(Data under study begins)

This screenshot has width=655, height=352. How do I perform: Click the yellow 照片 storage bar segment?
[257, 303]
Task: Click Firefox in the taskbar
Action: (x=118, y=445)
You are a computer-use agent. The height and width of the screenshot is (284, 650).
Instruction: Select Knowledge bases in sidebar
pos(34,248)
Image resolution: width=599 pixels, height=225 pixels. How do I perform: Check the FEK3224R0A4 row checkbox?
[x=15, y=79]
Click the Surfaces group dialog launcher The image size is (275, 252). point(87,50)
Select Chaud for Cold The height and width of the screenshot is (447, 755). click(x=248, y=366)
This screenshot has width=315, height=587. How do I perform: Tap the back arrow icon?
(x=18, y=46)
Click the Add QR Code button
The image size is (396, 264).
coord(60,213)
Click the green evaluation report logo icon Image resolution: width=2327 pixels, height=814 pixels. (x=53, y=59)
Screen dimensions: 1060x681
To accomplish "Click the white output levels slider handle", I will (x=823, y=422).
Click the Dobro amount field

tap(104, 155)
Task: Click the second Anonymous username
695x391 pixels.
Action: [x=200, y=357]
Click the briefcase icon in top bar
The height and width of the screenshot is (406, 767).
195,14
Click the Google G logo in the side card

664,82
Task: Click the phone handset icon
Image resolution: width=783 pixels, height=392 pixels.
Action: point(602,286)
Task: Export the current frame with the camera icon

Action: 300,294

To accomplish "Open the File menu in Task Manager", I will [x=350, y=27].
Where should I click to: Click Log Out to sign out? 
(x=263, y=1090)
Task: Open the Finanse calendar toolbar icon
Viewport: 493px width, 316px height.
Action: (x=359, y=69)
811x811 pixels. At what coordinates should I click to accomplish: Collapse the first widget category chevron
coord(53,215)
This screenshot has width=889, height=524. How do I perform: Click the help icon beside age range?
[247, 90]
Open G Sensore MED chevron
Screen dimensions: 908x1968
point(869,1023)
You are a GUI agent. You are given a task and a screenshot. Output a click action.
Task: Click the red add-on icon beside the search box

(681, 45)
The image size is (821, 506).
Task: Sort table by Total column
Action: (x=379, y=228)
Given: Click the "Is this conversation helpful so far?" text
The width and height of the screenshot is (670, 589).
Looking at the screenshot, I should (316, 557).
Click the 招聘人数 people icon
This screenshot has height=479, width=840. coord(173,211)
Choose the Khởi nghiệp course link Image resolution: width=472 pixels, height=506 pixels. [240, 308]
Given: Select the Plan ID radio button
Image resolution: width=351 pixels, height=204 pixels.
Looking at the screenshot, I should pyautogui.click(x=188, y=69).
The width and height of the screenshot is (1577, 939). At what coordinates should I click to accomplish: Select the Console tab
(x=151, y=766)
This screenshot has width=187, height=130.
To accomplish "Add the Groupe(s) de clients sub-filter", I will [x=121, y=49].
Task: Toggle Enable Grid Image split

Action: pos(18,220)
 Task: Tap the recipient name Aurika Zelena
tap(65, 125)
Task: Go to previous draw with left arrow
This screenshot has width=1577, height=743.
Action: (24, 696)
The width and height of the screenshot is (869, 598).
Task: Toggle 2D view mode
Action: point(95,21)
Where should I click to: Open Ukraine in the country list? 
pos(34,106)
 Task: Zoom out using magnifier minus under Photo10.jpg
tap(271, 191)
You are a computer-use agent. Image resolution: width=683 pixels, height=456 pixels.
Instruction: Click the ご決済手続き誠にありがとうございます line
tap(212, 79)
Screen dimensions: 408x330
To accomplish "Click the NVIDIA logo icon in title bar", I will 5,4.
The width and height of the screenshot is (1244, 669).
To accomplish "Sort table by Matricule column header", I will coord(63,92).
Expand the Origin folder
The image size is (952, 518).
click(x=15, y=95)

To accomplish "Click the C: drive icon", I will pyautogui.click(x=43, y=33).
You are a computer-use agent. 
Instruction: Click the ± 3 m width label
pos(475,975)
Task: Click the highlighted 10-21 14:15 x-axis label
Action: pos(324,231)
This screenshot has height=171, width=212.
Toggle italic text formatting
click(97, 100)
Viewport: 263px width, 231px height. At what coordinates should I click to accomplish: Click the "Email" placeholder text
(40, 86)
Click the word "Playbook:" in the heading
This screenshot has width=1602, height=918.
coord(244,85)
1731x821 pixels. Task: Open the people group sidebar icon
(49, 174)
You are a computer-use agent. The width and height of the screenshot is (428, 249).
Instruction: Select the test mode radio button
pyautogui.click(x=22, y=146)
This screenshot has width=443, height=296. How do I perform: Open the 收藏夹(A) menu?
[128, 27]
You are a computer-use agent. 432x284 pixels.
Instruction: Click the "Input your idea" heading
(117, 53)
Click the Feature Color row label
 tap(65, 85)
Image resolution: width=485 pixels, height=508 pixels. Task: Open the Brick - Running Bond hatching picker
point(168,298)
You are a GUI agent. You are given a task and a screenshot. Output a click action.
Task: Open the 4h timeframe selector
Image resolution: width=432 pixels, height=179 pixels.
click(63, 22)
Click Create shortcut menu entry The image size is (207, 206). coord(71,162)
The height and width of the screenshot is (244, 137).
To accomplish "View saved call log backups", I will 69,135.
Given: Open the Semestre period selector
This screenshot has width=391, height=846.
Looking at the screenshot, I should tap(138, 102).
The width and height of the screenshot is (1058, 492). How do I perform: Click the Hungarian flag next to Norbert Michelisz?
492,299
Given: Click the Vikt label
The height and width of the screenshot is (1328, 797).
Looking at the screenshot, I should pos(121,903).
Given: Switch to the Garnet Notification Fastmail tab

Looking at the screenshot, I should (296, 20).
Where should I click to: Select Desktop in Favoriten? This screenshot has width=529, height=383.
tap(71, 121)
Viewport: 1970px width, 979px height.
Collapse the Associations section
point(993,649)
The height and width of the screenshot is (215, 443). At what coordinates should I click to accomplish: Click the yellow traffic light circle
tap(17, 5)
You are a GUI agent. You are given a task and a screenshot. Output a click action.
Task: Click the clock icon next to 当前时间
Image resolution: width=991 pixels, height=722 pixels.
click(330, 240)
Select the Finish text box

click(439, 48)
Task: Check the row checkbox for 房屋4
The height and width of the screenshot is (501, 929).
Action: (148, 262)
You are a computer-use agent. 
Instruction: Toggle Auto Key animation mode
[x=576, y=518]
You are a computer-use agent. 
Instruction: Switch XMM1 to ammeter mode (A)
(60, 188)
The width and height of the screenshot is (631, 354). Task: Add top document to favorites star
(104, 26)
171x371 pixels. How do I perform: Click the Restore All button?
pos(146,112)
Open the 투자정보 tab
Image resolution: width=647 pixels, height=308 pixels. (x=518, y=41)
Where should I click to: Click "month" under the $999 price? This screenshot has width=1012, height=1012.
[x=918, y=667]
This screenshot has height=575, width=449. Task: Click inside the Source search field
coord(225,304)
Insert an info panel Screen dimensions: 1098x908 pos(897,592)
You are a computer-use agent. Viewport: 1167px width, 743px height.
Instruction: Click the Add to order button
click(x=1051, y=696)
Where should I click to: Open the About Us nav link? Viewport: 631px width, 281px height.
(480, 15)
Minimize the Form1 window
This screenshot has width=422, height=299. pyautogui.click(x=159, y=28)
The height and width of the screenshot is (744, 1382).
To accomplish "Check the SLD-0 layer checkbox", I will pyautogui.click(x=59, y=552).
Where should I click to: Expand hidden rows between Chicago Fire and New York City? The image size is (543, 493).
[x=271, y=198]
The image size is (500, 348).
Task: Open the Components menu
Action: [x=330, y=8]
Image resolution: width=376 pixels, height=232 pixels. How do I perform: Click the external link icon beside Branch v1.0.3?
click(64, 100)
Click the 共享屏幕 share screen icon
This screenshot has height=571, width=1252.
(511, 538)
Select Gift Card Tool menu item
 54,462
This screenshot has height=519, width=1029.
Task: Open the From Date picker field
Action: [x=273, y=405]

(Data under study ends)

Required work -> Reproduce the data in its entirety, matching each character.

Problem solution ->
This screenshot has width=655, height=352. How do I perform: Click the yellow 照片 storage bar segment?
[257, 303]
Task: Click Firefox in the taskbar
Action: (x=118, y=445)
You are a computer-use agent. The height and width of the screenshot is (284, 650).
Instruction: Select Knowledge bases in sidebar
pos(34,248)
Image resolution: width=599 pixels, height=225 pixels. How do I perform: Check the FEK3224R0A4 row checkbox?
[x=15, y=79]
Click the Surfaces group dialog launcher The image size is (275, 252). point(87,50)
Select Chaud for Cold The height and width of the screenshot is (447, 755). click(x=248, y=366)
This screenshot has width=315, height=587. How do I perform: Tap the back arrow icon?
(x=18, y=46)
Click the Add QR Code button
The image size is (396, 264).
coord(60,213)
Click the green evaluation report logo icon Image resolution: width=2327 pixels, height=814 pixels. (x=53, y=59)
Screen dimensions: 1060x681
To accomplish "Click the white output levels slider handle", I will (x=823, y=422).
Click the Dobro amount field

tap(104, 155)
Task: Click the second Anonymous username
695x391 pixels.
Action: [x=200, y=357]
Click the briefcase icon in top bar
The height and width of the screenshot is (406, 767).
195,14
Click the Google G logo in the side card

664,82
Task: Click the phone handset icon
Image resolution: width=783 pixels, height=392 pixels.
Action: point(602,286)
Task: Export the current frame with the camera icon

Action: 300,294

To accomplish "Open the File menu in Task Manager", I will [x=350, y=27].
Where should I click to: Click Log Out to sign out? 
(x=263, y=1090)
Task: Open the Finanse calendar toolbar icon
Viewport: 493px width, 316px height.
Action: (x=359, y=69)
811x811 pixels. At what coordinates should I click to accomplish: Collapse the first widget category chevron
coord(53,215)
This screenshot has width=889, height=524. How do I perform: Click the help icon beside age range?
[247, 90]
Open G Sensore MED chevron
Screen dimensions: 908x1968
point(869,1023)
You are a GUI agent. You are given a task and a screenshot. Output a click action.
Task: Click the red add-on icon beside the search box

(681, 45)
The image size is (821, 506).
Task: Sort table by Total column
Action: (x=379, y=228)
Given: Click the "Is this conversation helpful so far?" text
The width and height of the screenshot is (670, 589).
Looking at the screenshot, I should (316, 557).
Click the 招聘人数 people icon
This screenshot has height=479, width=840. coord(173,211)
Choose the Khởi nghiệp course link Image resolution: width=472 pixels, height=506 pixels. [240, 308]
Given: Select the Plan ID radio button
Image resolution: width=351 pixels, height=204 pixels.
Looking at the screenshot, I should pyautogui.click(x=188, y=69).
The width and height of the screenshot is (1577, 939). At what coordinates should I click to accomplish: Select the Console tab
(x=151, y=766)
This screenshot has width=187, height=130.
To accomplish "Add the Groupe(s) de clients sub-filter", I will [x=121, y=49].
Task: Toggle Enable Grid Image split

Action: pos(18,220)
 Task: Tap the recipient name Aurika Zelena
tap(65, 125)
Task: Go to previous draw with left arrow
This screenshot has width=1577, height=743.
Action: (24, 696)
The width and height of the screenshot is (869, 598).
Task: Toggle 2D view mode
Action: point(95,21)
Where should I click to: Open Ukraine in the country list? 
pos(34,106)
 Task: Zoom out using magnifier minus under Photo10.jpg
tap(271, 191)
You are a computer-use agent. Image resolution: width=683 pixels, height=456 pixels.
Instruction: Click the ご決済手続き誠にありがとうございます line
tap(212, 79)
Screen dimensions: 408x330
To accomplish "Click the NVIDIA logo icon in title bar", I will 5,4.
The width and height of the screenshot is (1244, 669).
To accomplish "Sort table by Matricule column header", I will coord(63,92).
Expand the Origin folder
The image size is (952, 518).
click(x=15, y=95)

To accomplish "Click the C: drive icon", I will pyautogui.click(x=43, y=33).
You are a computer-use agent. 
Instruction: Click the ± 3 m width label
pos(475,975)
Task: Click the highlighted 10-21 14:15 x-axis label
Action: pos(324,231)
This screenshot has height=171, width=212.
Toggle italic text formatting
click(97, 100)
Viewport: 263px width, 231px height. At what coordinates should I click to accomplish: Click the "Email" placeholder text
(40, 86)
Click the word "Playbook:" in the heading
This screenshot has width=1602, height=918.
coord(244,85)
1731x821 pixels. Task: Open the people group sidebar icon
(49, 174)
You are a computer-use agent. The width and height of the screenshot is (428, 249).
Instruction: Select the test mode radio button
pyautogui.click(x=22, y=146)
This screenshot has width=443, height=296. How do I perform: Open the 收藏夹(A) menu?
[128, 27]
You are a computer-use agent. 432x284 pixels.
Instruction: Click the "Input your idea" heading
(117, 53)
Click the Feature Color row label
 tap(65, 85)
Image resolution: width=485 pixels, height=508 pixels. Task: Open the Brick - Running Bond hatching picker
point(168,298)
You are a GUI agent. You are given a task and a screenshot. Output a click action.
Task: Open the 4h timeframe selector
Image resolution: width=432 pixels, height=179 pixels.
click(63, 22)
Click Create shortcut menu entry The image size is (207, 206). coord(71,162)
The height and width of the screenshot is (244, 137).
To accomplish "View saved call log backups", I will 69,135.
Given: Open the Semestre period selector
This screenshot has width=391, height=846.
Looking at the screenshot, I should tap(138, 102).
The width and height of the screenshot is (1058, 492). How do I perform: Click the Hungarian flag next to Norbert Michelisz?
492,299
Given: Click the Vikt label
The height and width of the screenshot is (1328, 797).
Looking at the screenshot, I should pos(121,903).
Given: Switch to the Garnet Notification Fastmail tab

Looking at the screenshot, I should (296, 20).
Where should I click to: Select Desktop in Favoriten? This screenshot has width=529, height=383.
tap(71, 121)
Viewport: 1970px width, 979px height.
Collapse the Associations section
point(993,649)
The height and width of the screenshot is (215, 443). At what coordinates should I click to accomplish: Click the yellow traffic light circle
tap(17, 5)
You are a GUI agent. You are given a task and a screenshot. Output a click action.
Task: Click the clock icon next to 当前时间
Image resolution: width=991 pixels, height=722 pixels.
click(330, 240)
Select the Finish text box

click(439, 48)
Task: Check the row checkbox for 房屋4
The height and width of the screenshot is (501, 929).
Action: (148, 262)
You are a computer-use agent. 
Instruction: Toggle Auto Key animation mode
[x=576, y=518]
You are a computer-use agent. 
Instruction: Switch XMM1 to ammeter mode (A)
(60, 188)
The width and height of the screenshot is (631, 354). Task: Add top document to favorites star
(104, 26)
171x371 pixels. How do I perform: Click the Restore All button?
pos(146,112)
Open the 투자정보 tab
Image resolution: width=647 pixels, height=308 pixels. (x=518, y=41)
Where should I click to: Click "month" under the $999 price? This screenshot has width=1012, height=1012.
[x=918, y=667]
This screenshot has height=575, width=449. Task: Click inside the Source search field
coord(225,304)
Insert an info panel Screen dimensions: 1098x908 pos(897,592)
You are a computer-use agent. Viewport: 1167px width, 743px height.
Instruction: Click the Add to order button
click(x=1051, y=696)
Where should I click to: Open the About Us nav link? Viewport: 631px width, 281px height.
(480, 15)
Minimize the Form1 window
This screenshot has width=422, height=299. pyautogui.click(x=159, y=28)
The height and width of the screenshot is (744, 1382).
To accomplish "Check the SLD-0 layer checkbox", I will pyautogui.click(x=59, y=552).
Where should I click to: Expand hidden rows between Chicago Fire and New York City? The image size is (543, 493).
[x=271, y=198]
The image size is (500, 348).
Task: Open the Components menu
Action: [x=330, y=8]
Image resolution: width=376 pixels, height=232 pixels. How do I perform: Click the external link icon beside Branch v1.0.3?
click(64, 100)
Click the 共享屏幕 share screen icon
This screenshot has height=571, width=1252.
(511, 538)
Select Gift Card Tool menu item
 54,462
This screenshot has height=519, width=1029.
Task: Open the From Date picker field
Action: [x=273, y=405]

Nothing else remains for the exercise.